Something hasn't really been sitting right with me lately..

I've been looking at visualized Mandelbrot orbits, and noticed that some of the orbit points for starting points that are within the set appear to be outside of the set.  For instance, you can see the orbits with this applet: http://math.hws.edu/xJava/MB/.  You have to go to Tools, then select "Mouse Shows Orbit".  From there, if you hold the left mouse button down on any area on the Mandelbrot set, it will show the orbit of iterations. 

Now, if you go to the first main circle to the left of the main cardiod, and then to the very next circle to the left of that, you will notice that part of the orbit goes to the right of the set which normally we think of as not being in the set at all.  If you move your cursor around in this circle you will notice that this orbit point reflects the position in the circle, it is as if there is an invisible circle there which encloses all of the possible orbit points from the circle where the cursor is. 

My question is, if these points are part of the orbit of points that are within the Mandelbrot set, then why don't they show up as part of the set?  Wouldn't starting an iteration with one of these points result in the exact same orbit pattern produced by the second circle to the left of the main cardiod?  I feel like I'm missing something here...
Posts: 24


« Reply #1 on: September 30, 2010, 07:28:37 AM »
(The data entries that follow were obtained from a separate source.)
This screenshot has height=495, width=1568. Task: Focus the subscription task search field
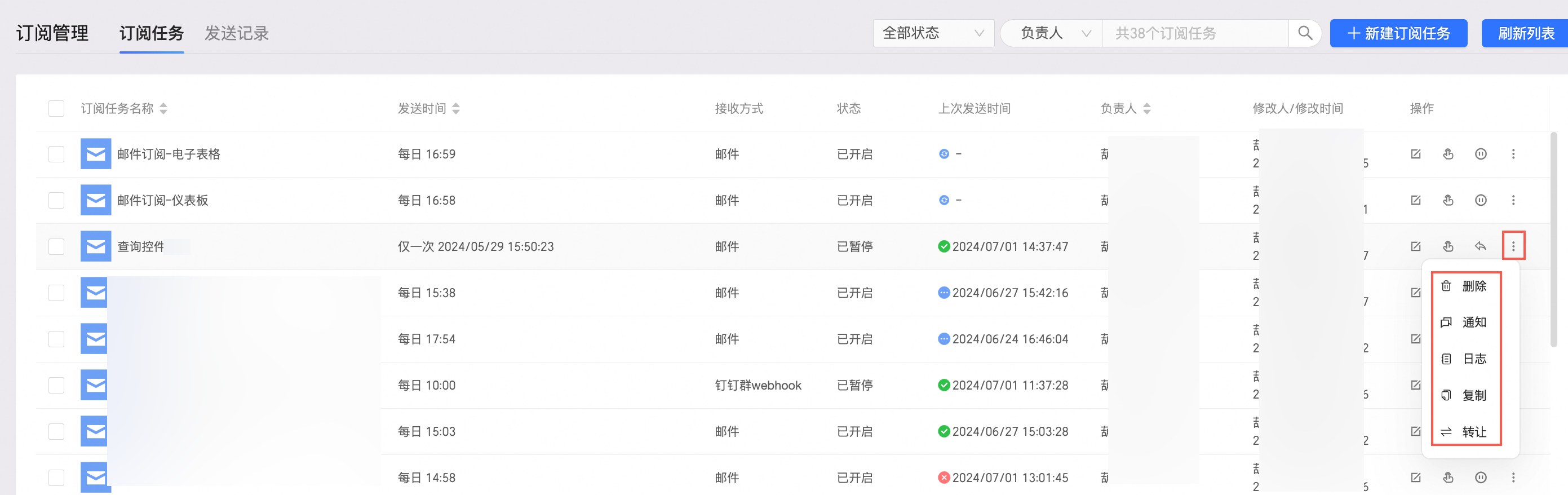[1194, 33]
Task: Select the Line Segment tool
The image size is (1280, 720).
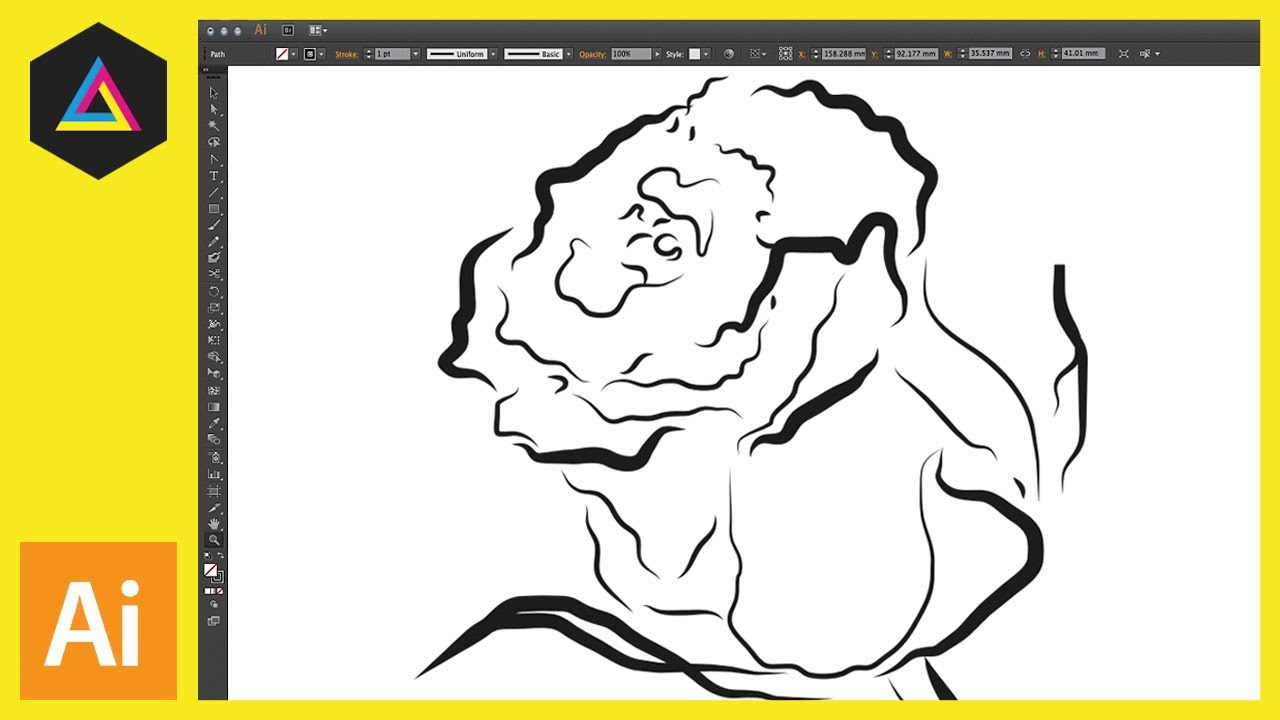Action: click(x=213, y=192)
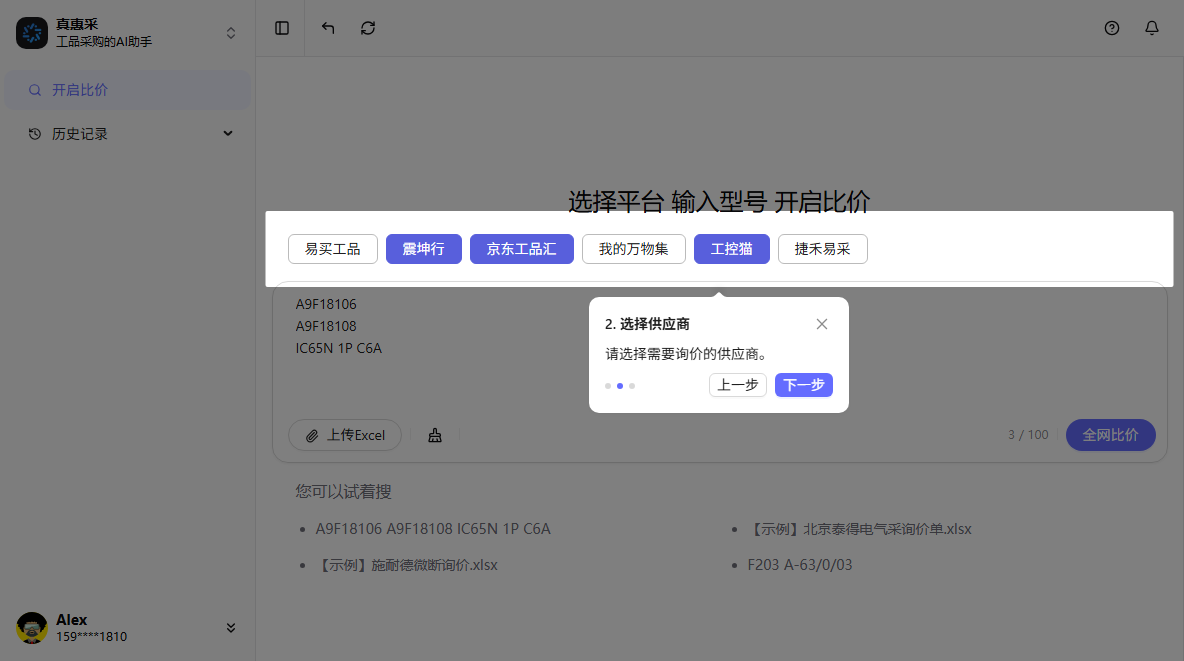This screenshot has width=1184, height=661.
Task: Close the 选择供应商 guide popup
Action: click(x=821, y=324)
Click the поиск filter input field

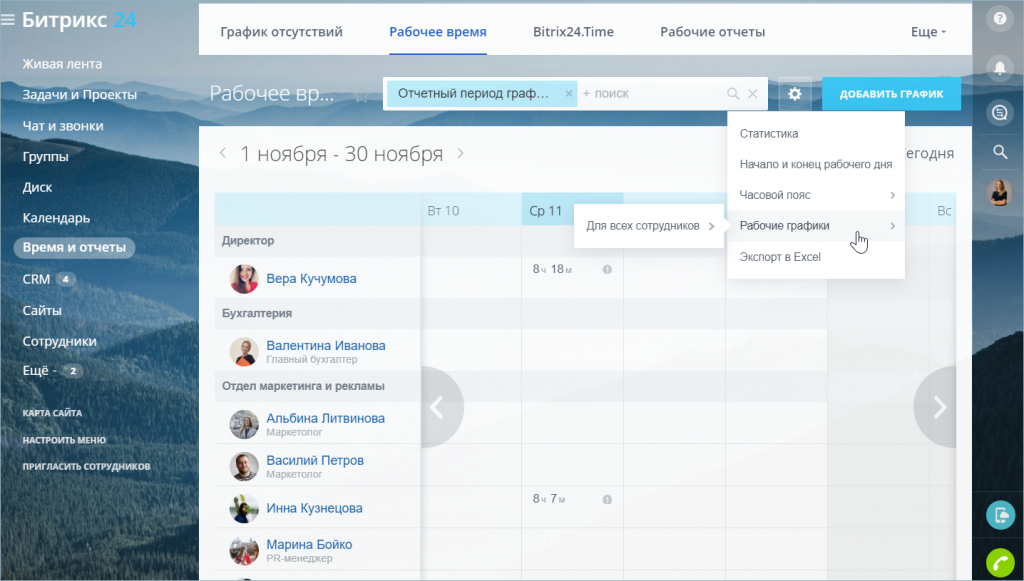[x=651, y=94]
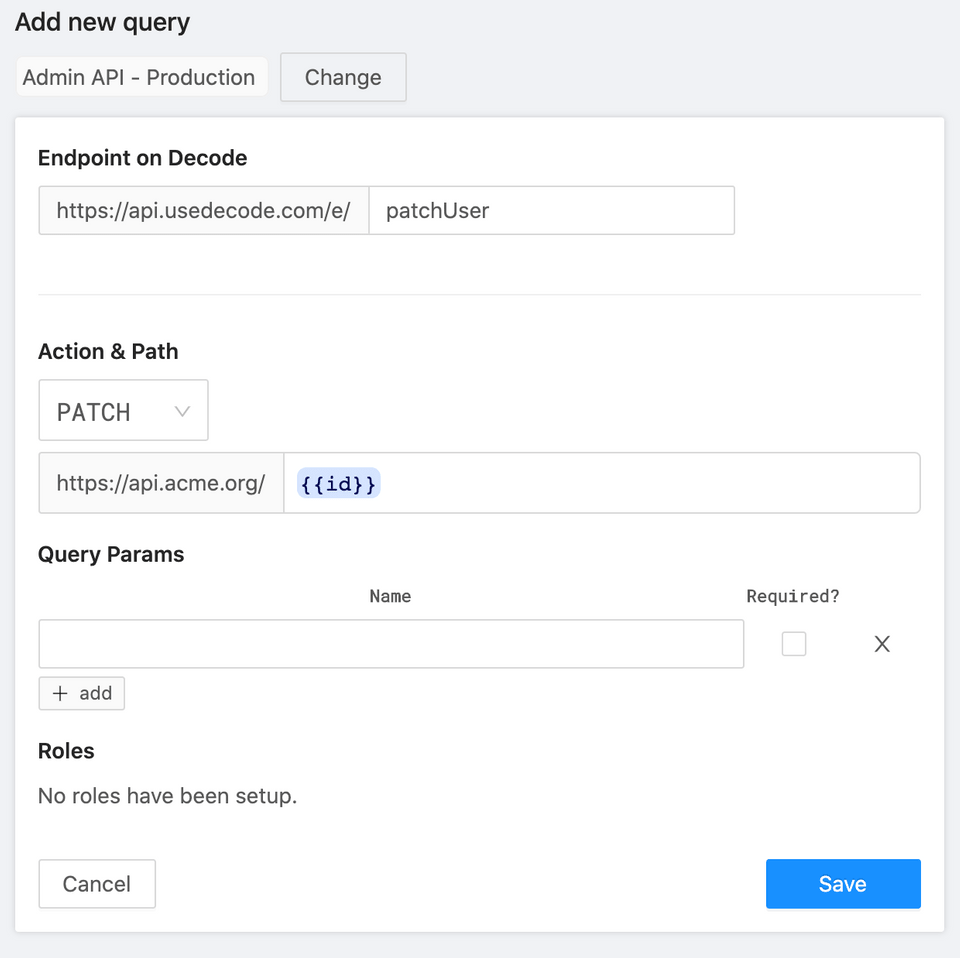Click the chevron arrow beside PATCH

[182, 411]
Uhh, I think I found the answer to my own question.   head banging wall

I seem to have forgotten that we keep adding the original starting point (c) to every iteration.  This would explain why starting at one of the orbit points for one orbit doesn't produce the same orbit pattern.
Fractal Senior
Posts: 7044

formerly known as 'Trifox'

« Reply #2 on: September 30, 2010, 10:31:43 AM »

the bailout check ( if the point moves to infinity ) is at a certain radius ( 2 ), so any point within this radius can be inside or outside the set,
it does not matters if it is "outside the set", because everything with a contracting behaviour ( |z|<1 as an example ) will stay within that
circle, and values greater than the circle ( e.g. 3 ) will expand soon to infinity, because of the large grow it takes when iterating z^2, adding
the constant factor then *could* move it back to a radius <2, but this will most likely NOT happen

hello and welcome to the forums wink


divide and conquer - iterate and rule - chaos is No random!
David Makin
Global Moderator
Fractal Senior
Posts: 2286

Makin' Magic Fractals
« Reply #3 on: September 30, 2010, 03:07:24 PM »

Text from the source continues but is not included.